▶ Stated problem
Reproduce the items below verbatim, beginning with the line that contains "I will pos(47,714)." and continuing down through the line that contains "Action: click(x=375, y=12)", with both of those lines included.

(Part of a data file)
-=-=-
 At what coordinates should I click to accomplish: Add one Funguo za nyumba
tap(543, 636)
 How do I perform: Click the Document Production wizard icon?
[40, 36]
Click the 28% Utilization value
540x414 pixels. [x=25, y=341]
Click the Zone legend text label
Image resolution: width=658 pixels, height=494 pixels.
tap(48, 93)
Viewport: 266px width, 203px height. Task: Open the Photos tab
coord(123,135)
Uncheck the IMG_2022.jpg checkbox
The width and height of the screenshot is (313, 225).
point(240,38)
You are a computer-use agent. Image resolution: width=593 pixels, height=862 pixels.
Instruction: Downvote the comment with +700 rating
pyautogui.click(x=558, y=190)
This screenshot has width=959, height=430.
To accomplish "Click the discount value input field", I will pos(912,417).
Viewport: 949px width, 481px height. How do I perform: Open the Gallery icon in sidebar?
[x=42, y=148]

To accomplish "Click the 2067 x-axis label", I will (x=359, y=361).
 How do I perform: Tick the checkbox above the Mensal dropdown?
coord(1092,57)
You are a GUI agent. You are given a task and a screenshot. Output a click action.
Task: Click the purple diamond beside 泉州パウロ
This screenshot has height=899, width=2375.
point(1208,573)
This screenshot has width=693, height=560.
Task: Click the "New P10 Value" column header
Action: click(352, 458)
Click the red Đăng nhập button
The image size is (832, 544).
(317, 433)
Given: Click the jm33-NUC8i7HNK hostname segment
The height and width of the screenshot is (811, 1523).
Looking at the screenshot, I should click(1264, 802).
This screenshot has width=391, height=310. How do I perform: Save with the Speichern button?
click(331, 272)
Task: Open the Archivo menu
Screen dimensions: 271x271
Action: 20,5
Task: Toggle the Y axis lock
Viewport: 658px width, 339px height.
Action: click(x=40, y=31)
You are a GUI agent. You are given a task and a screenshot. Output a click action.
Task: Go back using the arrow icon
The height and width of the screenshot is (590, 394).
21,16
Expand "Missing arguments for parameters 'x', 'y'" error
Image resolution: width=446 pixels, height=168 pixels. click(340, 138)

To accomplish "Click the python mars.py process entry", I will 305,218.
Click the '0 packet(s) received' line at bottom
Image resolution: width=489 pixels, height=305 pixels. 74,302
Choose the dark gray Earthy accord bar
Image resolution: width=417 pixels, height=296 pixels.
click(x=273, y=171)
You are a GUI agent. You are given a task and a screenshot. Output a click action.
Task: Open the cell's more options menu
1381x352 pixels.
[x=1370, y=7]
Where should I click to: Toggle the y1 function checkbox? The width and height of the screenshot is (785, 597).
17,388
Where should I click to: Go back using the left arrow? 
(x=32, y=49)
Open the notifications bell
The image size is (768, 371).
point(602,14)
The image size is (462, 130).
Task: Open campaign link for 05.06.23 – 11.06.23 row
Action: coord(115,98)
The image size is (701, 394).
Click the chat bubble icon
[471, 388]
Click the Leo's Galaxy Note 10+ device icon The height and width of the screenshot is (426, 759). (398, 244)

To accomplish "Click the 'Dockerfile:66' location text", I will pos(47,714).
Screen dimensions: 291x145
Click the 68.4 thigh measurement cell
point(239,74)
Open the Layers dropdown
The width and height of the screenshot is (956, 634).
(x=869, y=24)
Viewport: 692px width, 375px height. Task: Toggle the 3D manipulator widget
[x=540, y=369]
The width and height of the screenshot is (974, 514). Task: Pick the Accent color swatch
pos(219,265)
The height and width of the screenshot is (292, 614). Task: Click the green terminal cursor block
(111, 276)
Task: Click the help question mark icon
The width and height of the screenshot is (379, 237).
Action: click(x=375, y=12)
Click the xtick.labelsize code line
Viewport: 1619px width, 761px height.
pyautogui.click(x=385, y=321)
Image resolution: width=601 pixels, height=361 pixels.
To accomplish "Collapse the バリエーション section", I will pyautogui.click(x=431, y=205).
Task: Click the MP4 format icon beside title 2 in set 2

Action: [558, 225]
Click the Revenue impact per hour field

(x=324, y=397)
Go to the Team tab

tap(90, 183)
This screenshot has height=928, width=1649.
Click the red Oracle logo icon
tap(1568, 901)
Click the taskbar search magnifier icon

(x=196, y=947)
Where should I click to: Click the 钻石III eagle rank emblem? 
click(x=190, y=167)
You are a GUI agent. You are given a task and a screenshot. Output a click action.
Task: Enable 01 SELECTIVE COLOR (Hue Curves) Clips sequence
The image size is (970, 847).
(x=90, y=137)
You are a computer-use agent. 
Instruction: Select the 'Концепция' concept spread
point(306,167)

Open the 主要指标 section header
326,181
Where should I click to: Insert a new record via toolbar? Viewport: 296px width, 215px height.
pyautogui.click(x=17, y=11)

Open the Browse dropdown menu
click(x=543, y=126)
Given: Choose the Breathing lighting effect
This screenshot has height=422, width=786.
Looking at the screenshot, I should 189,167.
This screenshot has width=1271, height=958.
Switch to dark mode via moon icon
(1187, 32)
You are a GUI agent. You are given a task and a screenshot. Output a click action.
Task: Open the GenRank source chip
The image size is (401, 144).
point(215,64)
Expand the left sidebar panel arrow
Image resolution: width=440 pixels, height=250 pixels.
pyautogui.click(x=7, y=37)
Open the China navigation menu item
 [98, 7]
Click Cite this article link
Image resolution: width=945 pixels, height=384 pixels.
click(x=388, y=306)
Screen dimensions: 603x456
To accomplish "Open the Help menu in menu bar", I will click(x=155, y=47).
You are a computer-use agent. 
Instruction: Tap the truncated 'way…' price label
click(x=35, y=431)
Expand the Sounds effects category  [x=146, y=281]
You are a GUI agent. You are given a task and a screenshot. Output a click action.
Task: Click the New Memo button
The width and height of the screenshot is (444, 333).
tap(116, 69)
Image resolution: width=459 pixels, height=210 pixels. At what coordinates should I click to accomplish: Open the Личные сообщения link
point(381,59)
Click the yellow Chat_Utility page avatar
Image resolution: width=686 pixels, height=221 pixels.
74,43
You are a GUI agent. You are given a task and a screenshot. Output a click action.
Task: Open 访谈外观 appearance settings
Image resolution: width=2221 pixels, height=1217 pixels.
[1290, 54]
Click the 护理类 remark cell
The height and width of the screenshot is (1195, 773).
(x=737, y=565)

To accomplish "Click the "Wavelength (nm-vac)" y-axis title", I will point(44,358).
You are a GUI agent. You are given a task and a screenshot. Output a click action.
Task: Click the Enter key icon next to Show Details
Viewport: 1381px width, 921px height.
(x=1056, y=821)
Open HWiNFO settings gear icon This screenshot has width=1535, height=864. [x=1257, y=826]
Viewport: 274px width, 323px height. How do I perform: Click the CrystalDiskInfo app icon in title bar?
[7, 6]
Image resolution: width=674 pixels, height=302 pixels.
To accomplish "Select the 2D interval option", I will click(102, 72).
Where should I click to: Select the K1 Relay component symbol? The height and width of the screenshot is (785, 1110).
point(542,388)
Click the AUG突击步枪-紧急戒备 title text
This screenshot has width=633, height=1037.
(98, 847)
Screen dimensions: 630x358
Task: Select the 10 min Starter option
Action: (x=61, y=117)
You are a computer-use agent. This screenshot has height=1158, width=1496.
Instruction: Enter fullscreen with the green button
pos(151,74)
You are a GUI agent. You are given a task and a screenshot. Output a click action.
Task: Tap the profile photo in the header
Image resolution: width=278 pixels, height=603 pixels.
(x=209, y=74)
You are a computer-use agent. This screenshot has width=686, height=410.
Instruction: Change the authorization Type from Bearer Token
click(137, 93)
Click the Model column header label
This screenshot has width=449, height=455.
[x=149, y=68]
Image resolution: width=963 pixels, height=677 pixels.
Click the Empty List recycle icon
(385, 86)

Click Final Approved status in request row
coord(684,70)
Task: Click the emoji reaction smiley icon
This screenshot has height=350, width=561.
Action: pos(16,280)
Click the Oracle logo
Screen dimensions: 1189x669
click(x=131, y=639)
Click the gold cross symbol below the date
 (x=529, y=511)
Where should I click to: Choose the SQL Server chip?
-=-=-
▶ Response to the exercise
To accomplish "Click the 'Dockerfile:66' location text", I will pos(47,714).
Screen dimensions: 291x145
Click the 68.4 thigh measurement cell
point(239,74)
Open the Layers dropdown
The width and height of the screenshot is (956, 634).
(x=869, y=24)
Viewport: 692px width, 375px height. Task: Toggle the 3D manipulator widget
[x=540, y=369]
The width and height of the screenshot is (974, 514). Task: Pick the Accent color swatch
pos(219,265)
The height and width of the screenshot is (292, 614). Task: Click the green terminal cursor block
(111, 276)
Task: Click the help question mark icon
The width and height of the screenshot is (379, 237).
Action: click(x=375, y=12)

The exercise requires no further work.